Nailing down new-style classes and types in Python
Since I keep confusing myself, it's time to write this stuff down once and for all to make sure I have it straight (even if some or all of it is in the official documentation).
One writes Python code to define classes; it's right there in the
language syntax, where you write 'class A(object): ...
'. Defining a
class creates a type object for that class, which is an instance of
type
; this C-level object holds necessary information about the class
and how it's actually implemented. This type object is
what is bound to the class name; if you define a class A
, 'type(A)
'
will then report <type 'type'>
.
Classes have a class inheritance hierarchy, which is ultimately rooted
at object
(including for C-level classes). However, strictly speaking
there is no type hierarchy as far as I know; all types are simply
instances of type
(including type
itself). Further, the type
non-hierarchy is of course unrelated to the class hierarchy. This means
that isinstance(A, type)
is True but issubclass(A, type)
is both
False and the wrong question (unless you really do have a subclass of
type
somewhere in your code).
(Among other things I believe that this means that 'type(type(obj))
'
is always 'type
' for any arbitrary Python object, since all objects
have a type and all types are instances of type
.)
The Python documentation sometimes talks
about a 'type hierarchy'. What it means is either 'the conceptual
hierarchy of various built-in types', such as the various forms of
numbers, mutable sequences, and so on, or 'the class inheritance
hierarchy of built-in types', since a few are subclasses of others and
everyone is a subclass of object
.
(Some languages really do have a hierarchy of all types, with real
(abstract) types for things like 'all numeric types' or 'all mutable
sequence types', but Python does not. You can see this by inspecting the
__mro__
attribute on built in types to see the classes involved in
their method resolution order; the MRO of a
type like int
is just itself and object
. Only a few built in types
are subclasses of other types.)
PS: yes, almost all of this is in the Python documentation or is implied by it. Writing it down anyways helps me get it straight in my own head.

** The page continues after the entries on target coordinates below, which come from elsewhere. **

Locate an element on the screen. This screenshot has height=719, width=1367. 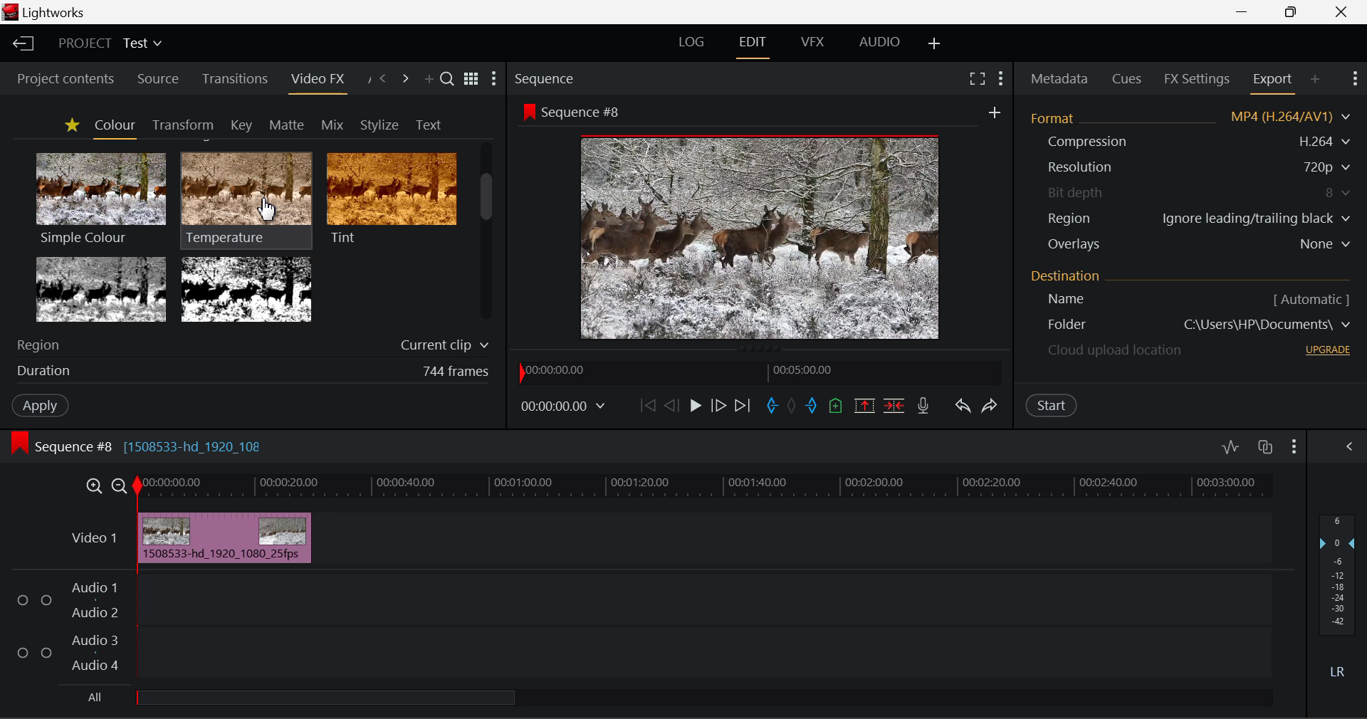
Sequence #8 [1508533-hd_1920_108 is located at coordinates (152, 443).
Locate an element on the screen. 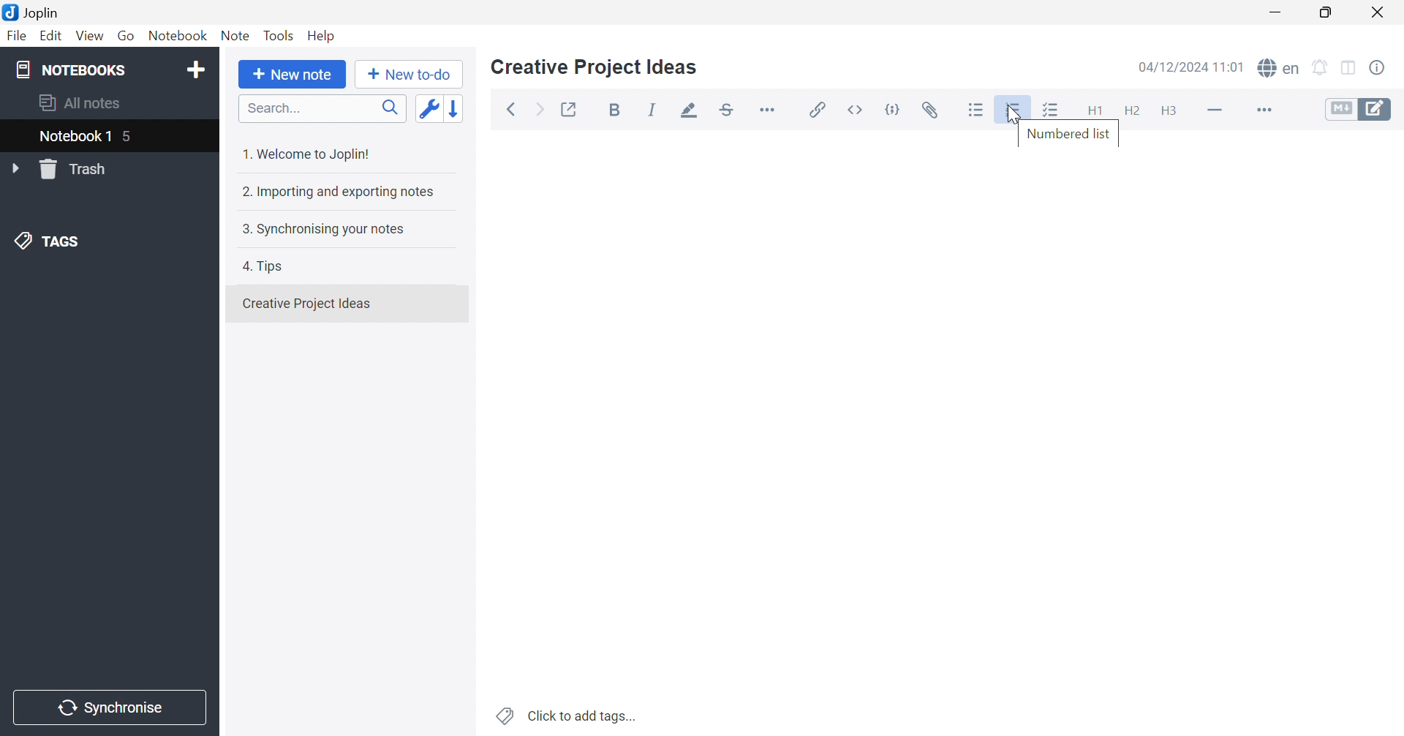 The width and height of the screenshot is (1404, 736). Minimize is located at coordinates (1281, 12).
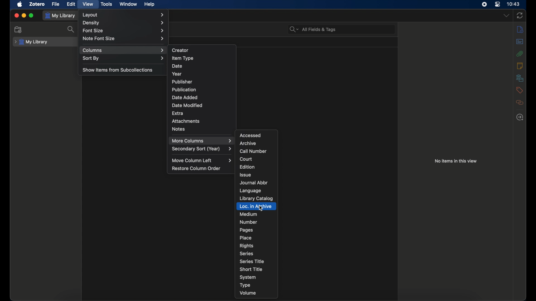 This screenshot has width=536, height=301. What do you see at coordinates (124, 23) in the screenshot?
I see `density` at bounding box center [124, 23].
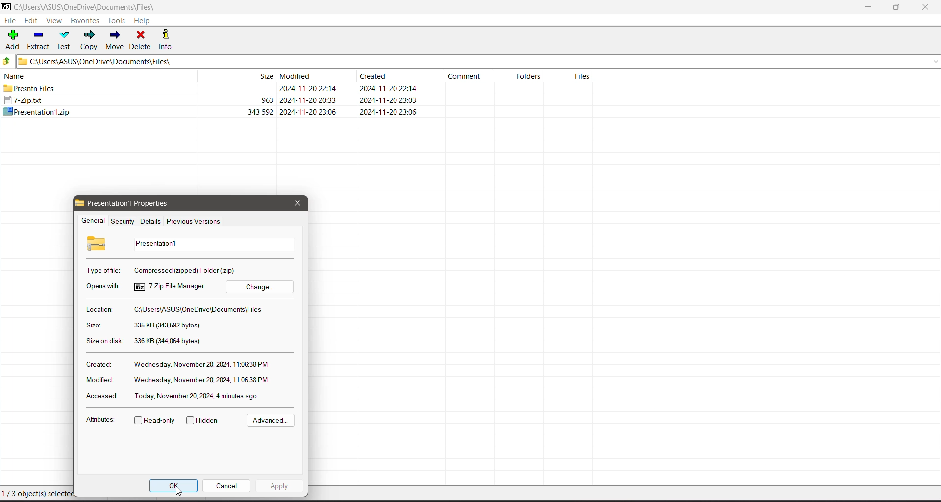 The height and width of the screenshot is (502, 941). What do you see at coordinates (202, 365) in the screenshot?
I see `Created Day, Date, Year and time of the selected file` at bounding box center [202, 365].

PPS: I believe that technically it would be possible for a sufficiently
perverse extension module to create a valid new style C-level class
that was not a subclass of object
. Don't do that, and if you did I
expect that things would blow up sooner or later.
Sidebar: the real difference between classes and types
If you use repr()
on user-defined classes and on built in types (eg
'repr(A)
' and 'repr(str)
'), you'll notice that it reports them
differently. This is a bit odd once you think about it, since they are
both instances of type
and so are using the same repr()
function,
yet one reports it is a 'class' and the other reports it is a 'type'.
In CPython, the difference between the two is whether the C-level
type instance structure is flagged as having been allocated on the
heap or not. A heap-allocated type instance is a class as far as
type.__repr__()
is concerned; a statically allocated one is a
type. All classes defined in Python are allocated on the heap, like all
other Python-created objects, and so report as classes. Most 'types'
defined in C-level extension modules are statically defined and so get
called types, but I believe that with sufficient work you could create a
C-level type that had a heap allocated type instance and was reported as
a class.
(It's easy enough to keep it from being garbage collected out from underneath your extension module; you just artificially increase its reference count.)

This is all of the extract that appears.